I will tell the story of this ongoing problem and solution, and of the many pleasant expected and unexpected generalizations that are now beginning to surface.

References:

[D] Dan Davis, "On a tiling scheme from M.C. Escher", The Electronic Journal of Combinatorics, v. 4, no. 2(1997) #R23.

[E] George A. Escher, "Potato Printing, A Game for Winter Evenings," M.C. Escher: Art and Science, H.S.M. Coxeter, M. Emmer, R. Penrose, M. Teuber, eds.
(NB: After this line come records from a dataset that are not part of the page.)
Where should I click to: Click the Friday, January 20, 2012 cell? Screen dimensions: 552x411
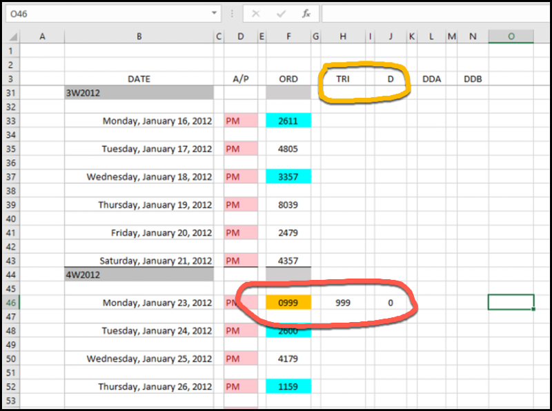click(139, 233)
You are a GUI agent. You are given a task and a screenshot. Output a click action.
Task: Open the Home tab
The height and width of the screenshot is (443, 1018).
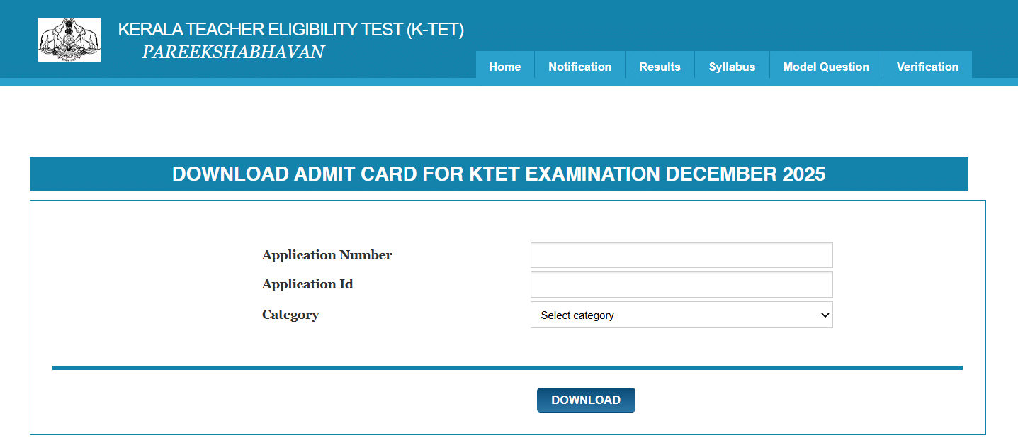[504, 66]
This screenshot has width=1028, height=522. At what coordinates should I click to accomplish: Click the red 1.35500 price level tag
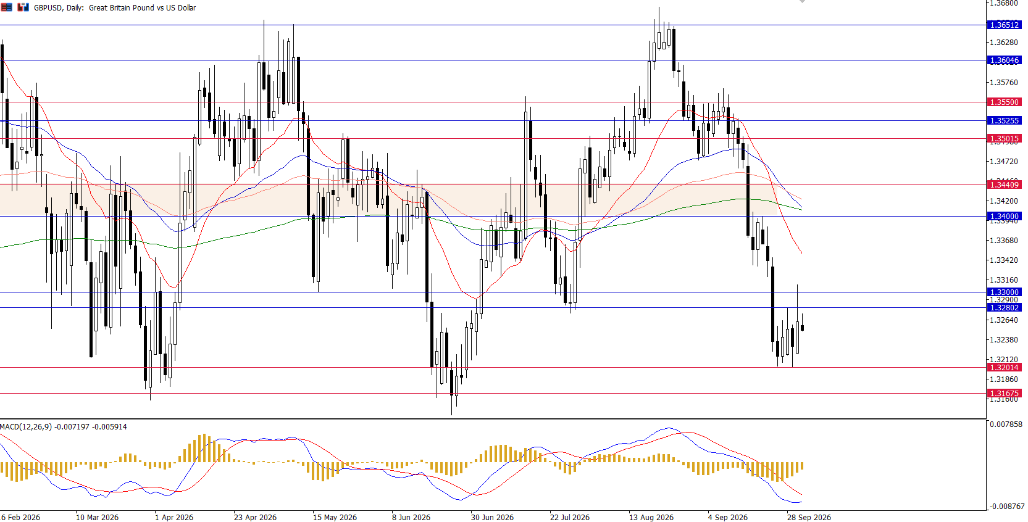pos(1005,102)
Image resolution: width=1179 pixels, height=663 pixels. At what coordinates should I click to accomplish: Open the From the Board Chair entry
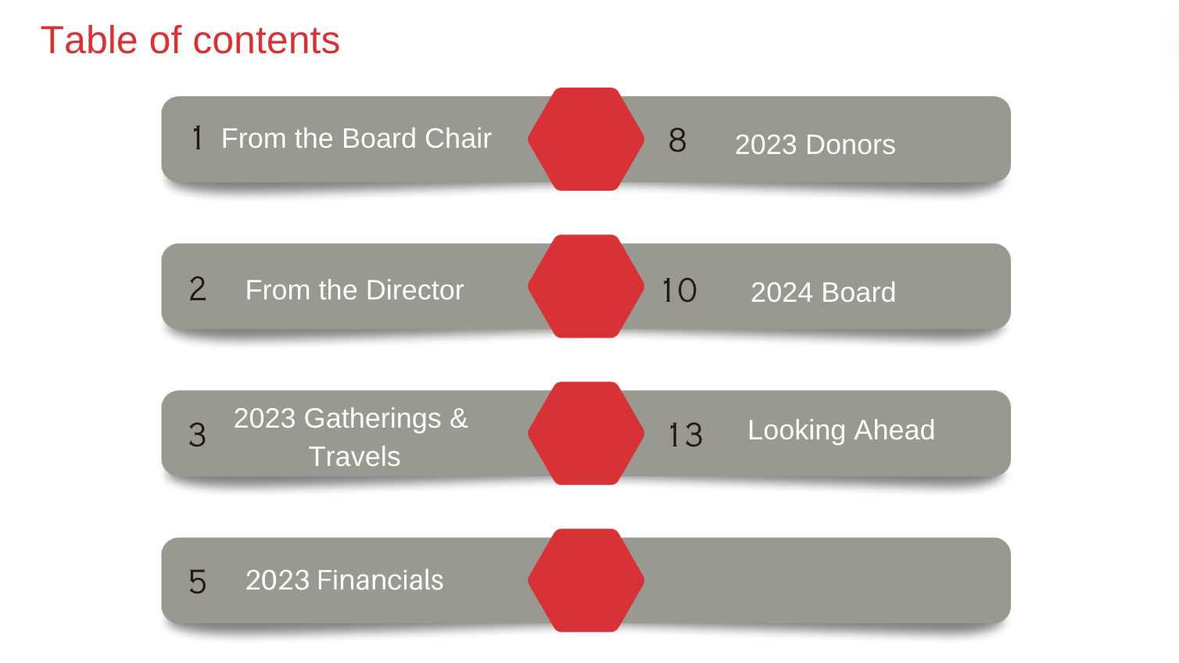pos(357,138)
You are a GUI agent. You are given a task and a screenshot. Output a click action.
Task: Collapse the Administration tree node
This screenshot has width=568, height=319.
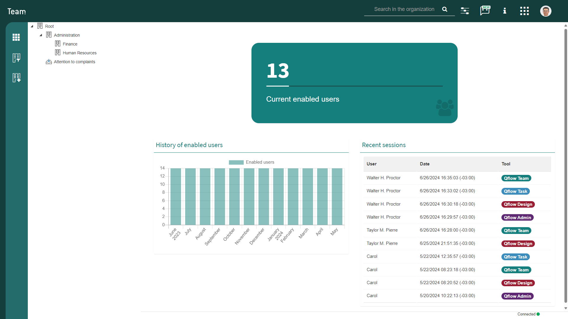(41, 35)
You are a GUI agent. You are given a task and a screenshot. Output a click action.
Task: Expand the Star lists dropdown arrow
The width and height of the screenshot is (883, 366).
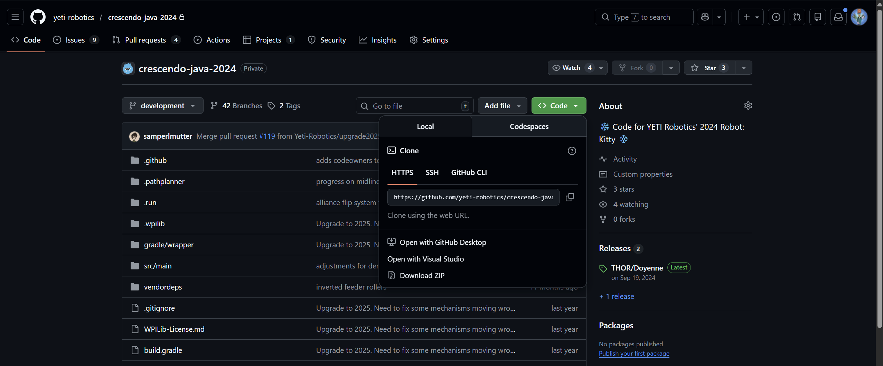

Amsterdam: North Holland, 1986, 9-11.

[GKP] Ellen Gethner, David Kirkpatrick, and Nicholas Pippenger, "The classification of Escher-tiles," in preparation, 2001.

[G1] Ellen Gethner, " On the exact number of inequivalent mxm tiles in up to four and in up to eight aspects," forthcoming.

[MWS] Rick Mabry, Stan Wagon, and Doris Schattschneider, " Automating Escher's combinatorial patterns," Mathematica in Education and Research, v. 5, no. 4(1996), 38-52 .

[Sc1] Doris Schattschneider, "Escher's combinatorial patterns", The Electronic Journal of Combinatorics, v. 4, no. 2(1997) #R17.

[Sc2] Doris Schattschneider, Visions of Symmetry: Notebooks, Periodic Drawings, and Related Work of M.C. Escher, W.H. Freeman & Co, 1990, 44-52.